Valdría la causa catalana para desnudar el pragmatismo desideologizado del Gobierno socialista, principalmente de su presidente. Sánchez ha dejado de ver rebelión en el desafío del soberanismo catalán. Aquel dirigente que instaba desde la oposición a la aplicación inmediata del artículo 155 para frenar la insurgencia independentista en el Parlament, compartiendo el frente unionista, es ahora quien aboga por buscar las penas más livianas posibles. No le cambia la cara de color cuando lo explica. Para cada situación siempre tiene un discurso y así gana un día más a su continuidad para desesperación de sus detractores. Es consciente de que en el empeño por proyectar una imagen de distensión dentro de la ley y el Código Penal le va buena parte de su suerte futura, pero no toda. Debería tenerse en cuenta para no caer en un juicio equivocado que jamás Catalunya ni una hipotética prórroga presupuestaria condicionarán lo más mínimo su firme determinación de seguir sin convocar elecciones al menos hasta el próximo otoño.
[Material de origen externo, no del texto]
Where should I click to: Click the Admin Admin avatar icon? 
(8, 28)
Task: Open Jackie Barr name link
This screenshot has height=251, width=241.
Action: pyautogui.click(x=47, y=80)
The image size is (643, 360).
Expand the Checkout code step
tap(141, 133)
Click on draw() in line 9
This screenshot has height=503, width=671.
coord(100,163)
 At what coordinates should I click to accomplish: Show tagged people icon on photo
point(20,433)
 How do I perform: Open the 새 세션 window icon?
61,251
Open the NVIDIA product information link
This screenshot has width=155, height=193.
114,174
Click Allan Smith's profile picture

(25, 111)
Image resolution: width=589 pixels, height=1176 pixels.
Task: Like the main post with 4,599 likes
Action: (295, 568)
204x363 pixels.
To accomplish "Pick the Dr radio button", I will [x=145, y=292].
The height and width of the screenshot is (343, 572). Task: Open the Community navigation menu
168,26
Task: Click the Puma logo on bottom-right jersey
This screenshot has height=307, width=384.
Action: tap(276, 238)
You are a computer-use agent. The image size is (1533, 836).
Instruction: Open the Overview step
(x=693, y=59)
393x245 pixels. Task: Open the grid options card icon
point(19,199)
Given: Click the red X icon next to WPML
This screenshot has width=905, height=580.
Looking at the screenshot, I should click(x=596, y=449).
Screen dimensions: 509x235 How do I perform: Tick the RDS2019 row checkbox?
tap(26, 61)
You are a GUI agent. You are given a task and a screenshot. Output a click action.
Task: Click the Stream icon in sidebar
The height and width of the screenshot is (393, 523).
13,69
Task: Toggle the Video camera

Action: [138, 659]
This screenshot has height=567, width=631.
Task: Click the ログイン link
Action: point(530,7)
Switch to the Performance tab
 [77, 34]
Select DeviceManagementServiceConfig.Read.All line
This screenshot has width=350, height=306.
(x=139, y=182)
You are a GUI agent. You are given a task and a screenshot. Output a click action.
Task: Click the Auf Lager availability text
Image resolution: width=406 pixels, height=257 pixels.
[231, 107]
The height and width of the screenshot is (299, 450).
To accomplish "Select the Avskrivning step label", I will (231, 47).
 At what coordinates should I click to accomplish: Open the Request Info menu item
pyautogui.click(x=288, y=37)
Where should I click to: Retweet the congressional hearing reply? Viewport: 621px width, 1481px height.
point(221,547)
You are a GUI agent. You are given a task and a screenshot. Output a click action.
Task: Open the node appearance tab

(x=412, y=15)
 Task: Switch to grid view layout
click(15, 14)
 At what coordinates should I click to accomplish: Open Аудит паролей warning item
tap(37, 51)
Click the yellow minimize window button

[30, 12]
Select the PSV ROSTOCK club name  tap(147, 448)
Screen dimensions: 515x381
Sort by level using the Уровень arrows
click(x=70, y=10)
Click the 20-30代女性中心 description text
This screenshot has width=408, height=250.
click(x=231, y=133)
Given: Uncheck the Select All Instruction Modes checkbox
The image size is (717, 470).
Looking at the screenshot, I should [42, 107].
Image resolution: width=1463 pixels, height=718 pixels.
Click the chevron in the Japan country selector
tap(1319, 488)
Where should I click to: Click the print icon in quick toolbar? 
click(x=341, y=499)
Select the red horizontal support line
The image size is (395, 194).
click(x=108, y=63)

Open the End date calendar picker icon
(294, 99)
Con todo, no debería pasar desapercibido entre el sector más racional del independentismo catalán el indudable desgaste político que representa para el PSOE en buena parte de España instar a la Abogacía del Estado a que reduzca a sedición y malversación -quizá lo más sensato y justo- el motín institucional del procés. A un mes de los comicios en su territorio, es muy posible que Susana Díaz digiera hastiada este gesto de Sánchez, dotado del suficiente veneno político para contaminar buena parte de la campaña. Pero nunca será suficiente, al menos en público, para la Crida Nacional de Puigdemont, sobre todo, y ERC en menor medida. Sienten la obligación de agitar la exigencia, en compañía del atormentado Quim Torra, de que no hay otra salida que la absolución para sentarse a negociar de verdad. Ellos mismos saben que ese anhelo conduce a una salida inviable y que, además, siempre será imposible con un gobierno de derechas en Madrid. Otra cosa es que la cronificación del actual conflicto responda a una táctica rentable entre quienes se van quedando apegados al radicalismo. En caso de duda, que consulten a Oriol Junqueras -la esperanza de la bilateralidad-, convencido de que es irrealizable destruir ahora la judicialización de una causa que, desde luego, solo acabará teniendo en su día una salida política. Y nunca estará en manos de Casado y Rivera.